* Excerpted passage:

---*---

SAN JOSE (CBS SF/CNN) -- Former lab director Adam Rosendorff was scheduled to return to the stand Tuesday at the federal fraud trial of Theranos founder Elizabeth Holmes after leaving jurors with a lot to consider over a long weekend break.
During his testimony Friday, he described a sudden change in Holmes characteristic confident body language when he told her the revolutionary blood testing procedure her medical startup was set to launch wasn't working.
Rosendorff told jurors he addressed his concerns in an email to Holmes and had a conversation with her in her office, where she had "papers stuck on to the window with a number on it, which indicated the number of days until launch."
"I told her that the potassium was unreliable, the sodium was unreliable, the glucose was unreliable, [and] explained why," Rosendorff testified.
"She was very nervous. She was not her usual composed self. She was trembling a bit, her knee was tapping, her voice was breaking up. She was clearly upset," he continued.
He said she responded that they could use conventional FDA-approved devices rather than Theranos' devices as needed.
Rosendorff, who joined Theranos in April 2013 after applying for a lab director job on LinkedIn, was questioned for roughly five hours by assistant US Attorney John Bostic.
READ MORE: Complete Coverage of Theranos Trial
He left his lab director job at the University of Pittsburgh Children's Hospital to work at Theranos, which he said he believed "was going to be the next Apple."
But he departed in November 2014, even as the company's profile was rising, after growing uncomfortable with its apparent priorities.
"I felt pressured to vouch for tests that I did not have confidence in. I came to believe that the company believed more about PR and fundraising than about patient care," he began his testimony. "The platform was not allowing me to function effectively as a lab director."
In his testimony, Rosendorff called the events leading up to the commercial launch of Theranos' testing with Walgreens in September 2013 "extremely rushed and hurried."
Despite being lab director, Rosendorff was also notably left off some emails that discussed concerning Theranos test results.

---*---

Stored data entries

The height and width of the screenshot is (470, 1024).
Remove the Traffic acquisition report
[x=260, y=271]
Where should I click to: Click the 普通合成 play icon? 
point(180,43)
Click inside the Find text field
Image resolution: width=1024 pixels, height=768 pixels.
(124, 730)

---*---

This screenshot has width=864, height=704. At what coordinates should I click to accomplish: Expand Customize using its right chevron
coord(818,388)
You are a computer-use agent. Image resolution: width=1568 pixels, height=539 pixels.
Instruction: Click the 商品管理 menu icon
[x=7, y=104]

---*---

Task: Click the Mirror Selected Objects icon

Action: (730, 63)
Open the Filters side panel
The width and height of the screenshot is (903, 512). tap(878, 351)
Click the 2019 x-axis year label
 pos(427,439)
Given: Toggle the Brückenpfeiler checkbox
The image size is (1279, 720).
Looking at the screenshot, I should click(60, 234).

---*---

* Task requirements:
a – Output the part of the Theranos trial article that opens with the words containing "He said she" and closes with "its apparent priorities.".
b – According to the Theranos trial article, where did Rosendorff work as lab director before joining Theranos?
The items have no connection to the Theranos trial article.

* Solutions per task:
a –
He said she responded that they could use conventional FDA-approved devices rather than Theranos' devices as needed.
Rosendorff, who joined Theranos in April 2013 after applying for a lab director job on LinkedIn, was questioned for roughly five hours by assistant US Attorney John Bostic.
READ MORE: Complete Coverage of Theranos Trial
He left his lab director job at the University of Pittsburgh Children's Hospital to work at Theranos, which he said he believed "was going to be the next Apple."
But he departed in November 2014, even as the company's profile was rising, after growing uncomfortable with its apparent priorities.

b – At the University of Pittsburgh Children's Hospital.